Washington, DC - With the title: New Voices in a Chaotic World: Women and the Civic Order, Dialogue on Diversity presents its 2018 forum on policy issues of special import for women. The date is April 18th, at the Busboys and Poets restaurant and bookshop in Washington. The agenda takes up a set of threats to women that remain as challenges to their autonomy and their successes. Ma. Cristina Caballero, Dialogue on Diversity’s founder and head, reflects on the false starts that have compromised much of women’s efforts. “We fear all our achievements are undercut by violence, from domestic discord to the horrors of trafficking. But today’s program marks the best that our decency can achieve.” The agenda begins with an overview of Forum topics by Angela Arboleda, a figure of independent instincts who has effectively powered such non-profits as NOW, Feminist Majority, and UnidosUS (NCLR), served as Senate Staff for Harry Reid, and is now an executive with Herbalife.
In a midday discussion of education, Ivonne Díaz-Claisse, (holder, by the way, of a doctorate in mathematics) worries over the low response of Latino young people to opportunities for learning the “hard” technical and mathematical subjects. She suspects it is because Latino professionals and entrepreneurs are not being put forward effectively as Role Models for their juniors. Joycelyn Tate, analyzes the varieties of engineering, technology and mathematics studies as the key to future employment.
The special issues affecting the LGBT community are dealt with by Ruby Jade Corado, the Executive Director of Casa Ruby, a central Washington refuge and community center for transgender and others in Washington.
The subject of Domestic Violence covers a variety of injuries. How to prevent these and how to repair the harms to the hurt spouses, the damaged kids, and elderly family member. Natalia Otero of D.C. Safe, and Toni Zollicoffer, of the D.C. Office of Victim Services and Justice Grants, deal with abuse cases that have reached courts. Mario Cristaldo and Jorge Sodero of the Vida Senior Center discuss violence against the elderly. Melina Olmo of NACOPRW recounts the experience of Latina women and the particular features of the Puerto Rican situation. Jessica Tuñón, of Netwalking LLC, tells of the dismaying twists and turns in the use of high tech means, like the internet, to perpetrate harassment. The special afflictions of women in Latin America are the subject for Luz Patricia Mejía, OAS compliance monitor for the 1994 Convention of Belém do Pará, the basic anti-domestic violence statute for the continent.
Still another of the stresses suffered by women is the often difficult lot of immigrants, a complex of issues discussed by David Bier of the Cato Institute and Lucero Ortíz of Carecen, along with a special variety of migrants, the refugees, forced from their homes into strange territory. Still another facet is the thorny question of the DACA young people whose quest for relief from deportation has turned into a cliff hanger. The world currently sees heavy refugee flows in numerous sore spots. Who should relieve the suffering, either by taking in the fleeing persons or by paying temporary host countries for their sustenance? The U.S. contributes but the need is at best only dented.

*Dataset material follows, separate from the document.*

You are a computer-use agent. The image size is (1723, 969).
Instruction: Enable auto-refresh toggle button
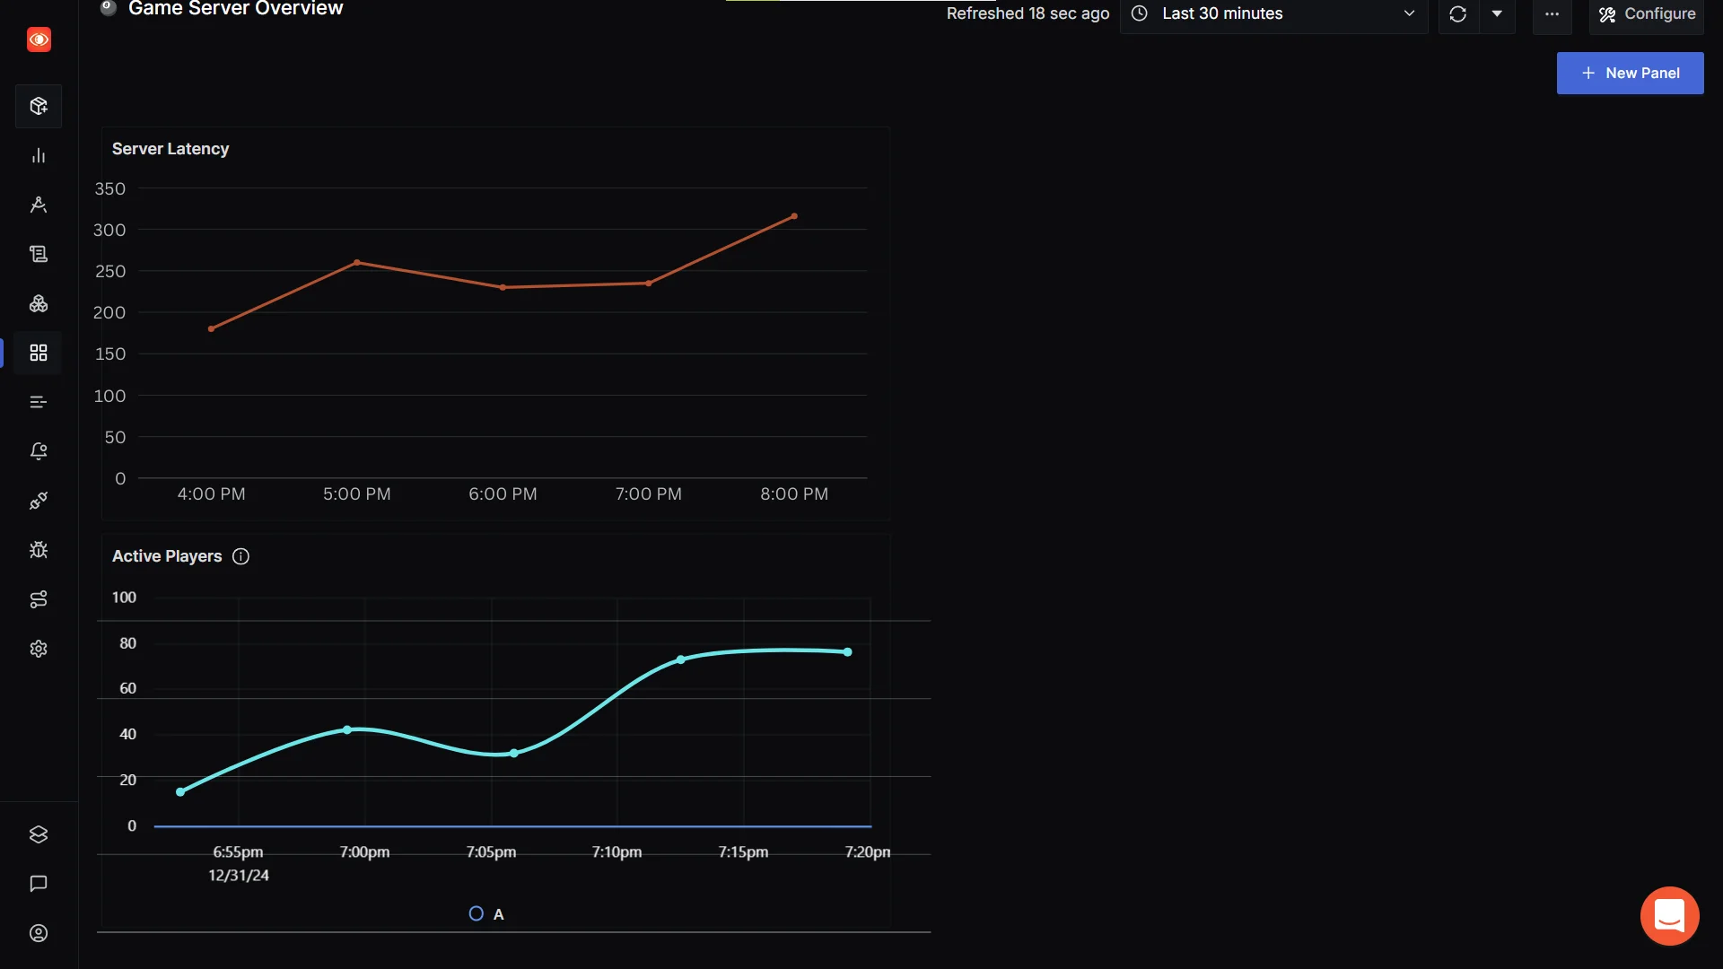tap(1497, 14)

Finally, the horror of human trafficking. Katherine Soltis, Harvard law graduate from Ayuda, Andrea Rojas-Solari from Polaris, and Christina Kiritz Arnold of Prevent Human Trafficking, each will discuss the plague of kidnapping and virtual slavery, in the U.S. and in Asia and Latin America. They recount their own excellent efforts to prevent and repair — and they report on the inability of states to suppress it. Experience in East Africa, Latin America and Europe, and to a lesser degree in North America have demonstrated the salutary effects of the election of women to high office.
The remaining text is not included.